- **Assignment**
Keeping each line exactly as it is, output all of the records.

- **Material for this task**
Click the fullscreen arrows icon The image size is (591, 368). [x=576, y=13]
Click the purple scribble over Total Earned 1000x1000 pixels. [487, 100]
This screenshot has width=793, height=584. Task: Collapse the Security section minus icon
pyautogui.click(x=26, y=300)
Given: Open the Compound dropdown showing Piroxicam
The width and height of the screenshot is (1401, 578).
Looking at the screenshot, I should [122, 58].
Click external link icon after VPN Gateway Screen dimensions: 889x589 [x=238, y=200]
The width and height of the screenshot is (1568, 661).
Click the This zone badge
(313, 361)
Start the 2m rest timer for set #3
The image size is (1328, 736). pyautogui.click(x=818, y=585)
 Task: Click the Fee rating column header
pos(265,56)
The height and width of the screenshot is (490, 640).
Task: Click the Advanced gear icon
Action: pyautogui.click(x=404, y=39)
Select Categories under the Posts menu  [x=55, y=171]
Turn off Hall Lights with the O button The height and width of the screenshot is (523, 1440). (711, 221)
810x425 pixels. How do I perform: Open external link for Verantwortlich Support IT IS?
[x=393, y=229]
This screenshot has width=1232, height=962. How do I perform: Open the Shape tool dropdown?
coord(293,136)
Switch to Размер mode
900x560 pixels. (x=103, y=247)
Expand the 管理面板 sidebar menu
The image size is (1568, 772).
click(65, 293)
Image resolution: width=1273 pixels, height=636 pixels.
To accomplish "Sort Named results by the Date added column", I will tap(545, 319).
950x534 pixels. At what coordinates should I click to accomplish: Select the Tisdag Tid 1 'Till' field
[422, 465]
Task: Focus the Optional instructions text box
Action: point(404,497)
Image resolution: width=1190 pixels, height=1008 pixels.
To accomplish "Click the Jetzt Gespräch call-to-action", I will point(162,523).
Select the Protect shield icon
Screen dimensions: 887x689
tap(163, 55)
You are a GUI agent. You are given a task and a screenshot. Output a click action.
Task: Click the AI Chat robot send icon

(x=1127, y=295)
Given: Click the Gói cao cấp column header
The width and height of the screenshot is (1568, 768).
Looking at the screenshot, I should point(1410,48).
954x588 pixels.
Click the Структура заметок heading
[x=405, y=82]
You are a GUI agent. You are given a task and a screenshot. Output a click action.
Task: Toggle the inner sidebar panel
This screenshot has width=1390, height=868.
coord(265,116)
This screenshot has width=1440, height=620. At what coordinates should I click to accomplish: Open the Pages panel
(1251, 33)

- **Written answer**
Click the fullscreen arrows icon The image size is (591, 368). [x=576, y=13]
Click the purple scribble over Total Earned 1000x1000 pixels. [487, 100]
This screenshot has width=793, height=584. Task: Collapse the Security section minus icon
pyautogui.click(x=26, y=300)
Given: Open the Compound dropdown showing Piroxicam
The width and height of the screenshot is (1401, 578).
Looking at the screenshot, I should [122, 58].
Click external link icon after VPN Gateway Screen dimensions: 889x589 [x=238, y=200]
The width and height of the screenshot is (1568, 661).
Click the This zone badge
(313, 361)
Start the 2m rest timer for set #3
The image size is (1328, 736). pyautogui.click(x=818, y=585)
 Task: Click the Fee rating column header
pos(265,56)
The height and width of the screenshot is (490, 640).
Task: Click the Advanced gear icon
Action: pyautogui.click(x=404, y=39)
Select Categories under the Posts menu  [x=55, y=171]
Turn off Hall Lights with the O button The height and width of the screenshot is (523, 1440). (711, 221)
810x425 pixels. How do I perform: Open external link for Verantwortlich Support IT IS?
[x=393, y=229]
This screenshot has width=1232, height=962. How do I perform: Open the Shape tool dropdown?
coord(293,136)
Switch to Размер mode
900x560 pixels. (x=103, y=247)
Expand the 管理面板 sidebar menu
The image size is (1568, 772).
click(65, 293)
Image resolution: width=1273 pixels, height=636 pixels.
To accomplish "Sort Named results by the Date added column", I will tap(545, 319).
950x534 pixels. At what coordinates should I click to accomplish: Select the Tisdag Tid 1 'Till' field
[422, 465]
Task: Focus the Optional instructions text box
Action: point(404,497)
Image resolution: width=1190 pixels, height=1008 pixels.
To accomplish "Click the Jetzt Gespräch call-to-action", I will point(162,523).
Select the Protect shield icon
Screen dimensions: 887x689
tap(163, 55)
You are a GUI agent. You are given a task and a screenshot. Output a click action.
Task: Click the AI Chat robot send icon

(x=1127, y=295)
Given: Click the Gói cao cấp column header
The width and height of the screenshot is (1568, 768).
Looking at the screenshot, I should point(1410,48).
954x588 pixels.
Click the Структура заметок heading
[x=405, y=82]
You are a GUI agent. You are given a task and a screenshot. Output a click action.
Task: Toggle the inner sidebar panel
This screenshot has width=1390, height=868.
coord(265,116)
This screenshot has width=1440, height=620. At what coordinates should I click to accomplish: Open the Pages panel
(1251, 33)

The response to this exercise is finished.